When it was found that ARC is not bringing in the promised billions, an amnesty scheme was announced. But with only one week to go before its deadline expires only about a little over 500 persons are said to have sought to benefit from the scheme yielding so far no more than a billion dollars.
The most intriguing part of the plethora of new policies announced by the government in the last ten months or so is the establishment the other day of the National Development Council (NDC) to be chaired by the PM with the COAS sitting in as member.
This kind of a national body has been formed for the first time in the country in which the army has been given representation.
Other members of the NDC include Foreign Minister Shah Mehmood Qureshi, Adviser to the Prime Minister on Finance Dr Hafeez Shaikh, Minister for Planning and Development Khusro Bakhtiyar, Adviser to the Prime Minister on Commerce Abdul Razak Dawood, all provincial chief ministers, AJK prime minister, Gilgit-Baltistan chief minister (to attend on invitation) any additional minister/head of strategic body, secretary to the prime minister, secretaries of foreign affairs, finance and planning division and additional secretary of the Prime Minister Office as secretary to the NDC.
According to the terms of reference (ToR), the NDC will formulate policies and strategies for development activities aimed at accelerating the economic growth, approve long-term planning for national and regional connectivity and provide guidelines for regional cooperation. Its terms of reference were not limited to the same mentioned in the official notification.

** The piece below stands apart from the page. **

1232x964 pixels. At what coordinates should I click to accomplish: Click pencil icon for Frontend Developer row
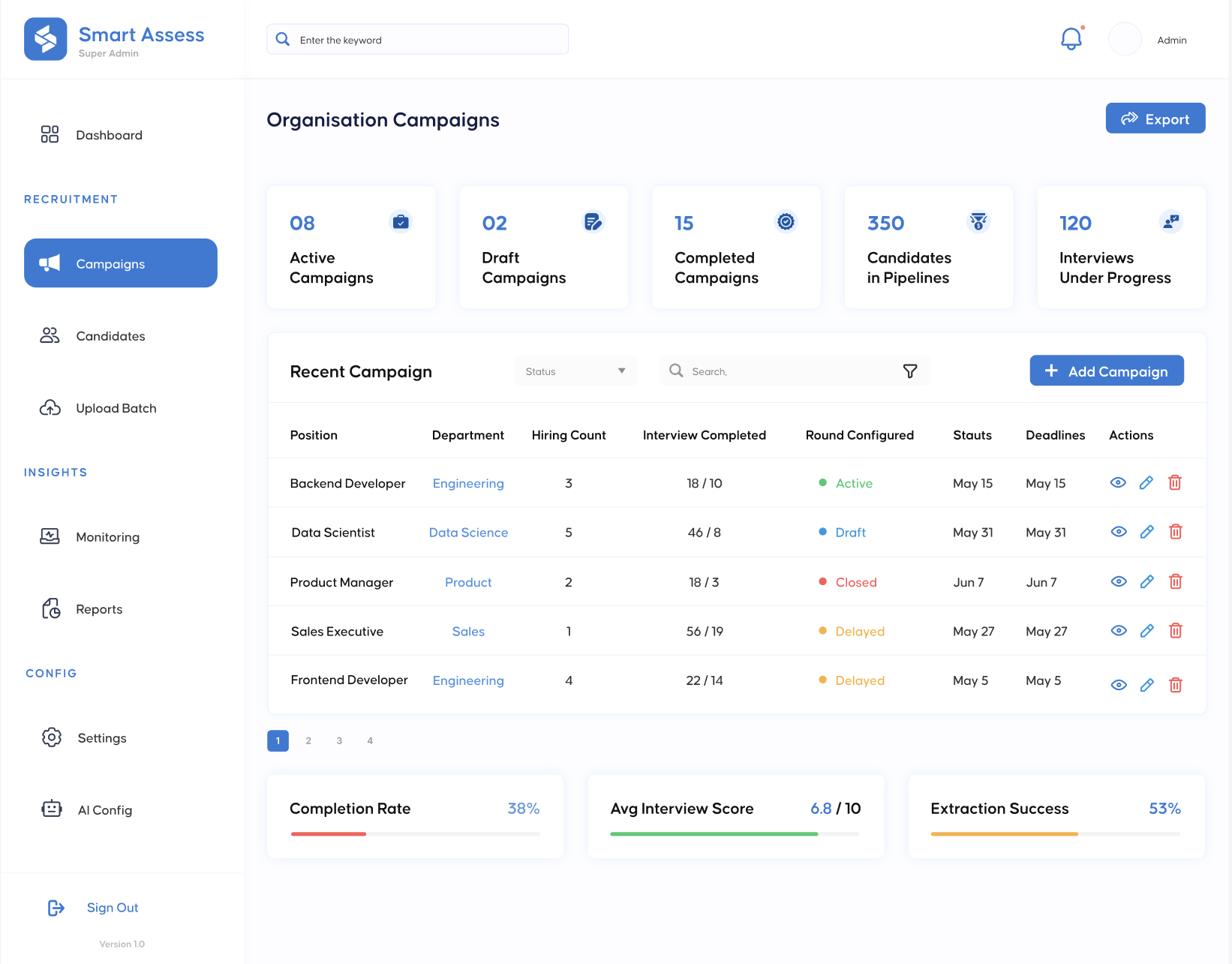[1146, 685]
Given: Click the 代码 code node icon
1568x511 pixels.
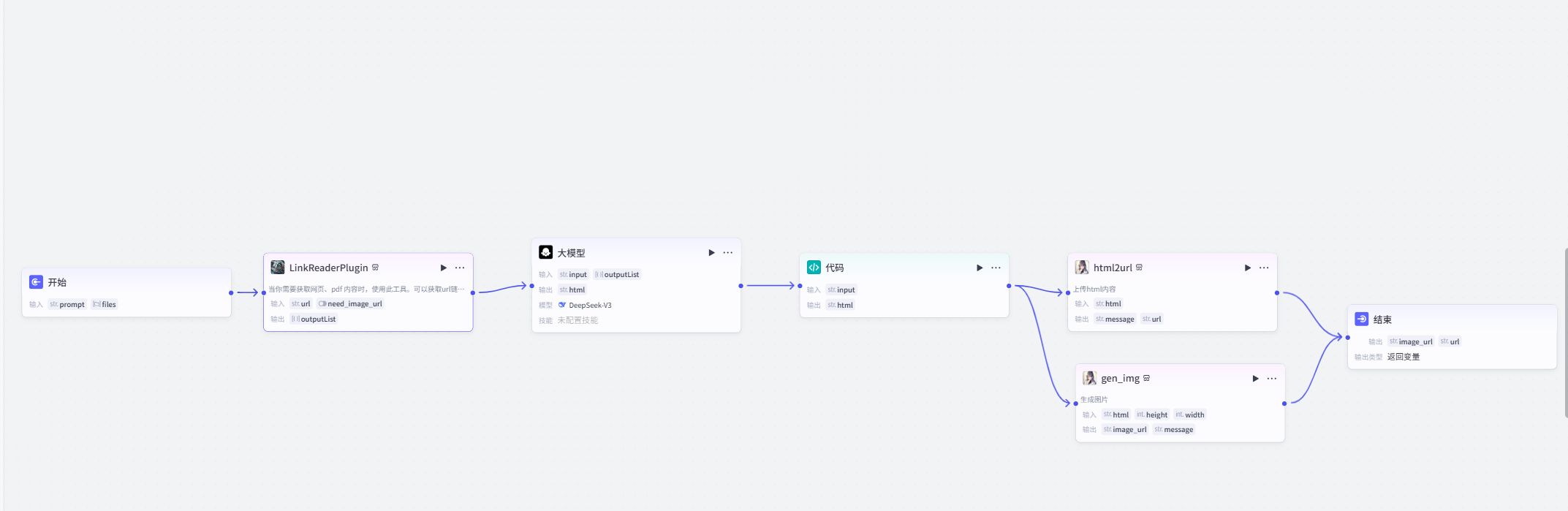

We already have a number of civilian bodies including the Planning Commission of Pakistan (PCP), the National Economic Council (NEC) as well as the Council of Common Interest (CCI), the Economic Committee of the Cabinet (ECC) etc. All of these are supposed to formulate policies and strategies aimed at accelerating the country’s economic growth and approve long-term planning. So, why do we have one more organisation doing the same job?
However, if approval of long-term planning for national and regional connectivity and providing guidelines for regional cooperation are also to be part of the NDC’s ToRs, then one can see the logic of establishing a new organisation for a specific purpose as well as the logic of the COAS sitting in as one of the members.
The specific purpose of the NDC appears to be setting up of one single window for processing all decisions, including the relevant security issues pertaining to China-Pakistan Economic Corridor (CPEC), issues related to establishing trade and economic links with the Central Asian Countries via Afghanistan as well as negotiating peaceful settlement of all issues with our Eastern neighbor and to establish mutually beneficial trade and economic relations with India.
Since the Army controls our defence and foreign policies, especially those that relate to India, Afghanistan, China and the US, it was but natural for the defence institute to be invited to sit in the NDC that is being touted as the highest decision making body concerning issues that matter to the Army.
One would, however, like to know whether the elected government invited the Army to join the NDC or was it the other way around. And if it was the Army that invited itself to join the NDC, then perhaps a creeping coup seems to be in the offing.
The author is a senior journalist and editor.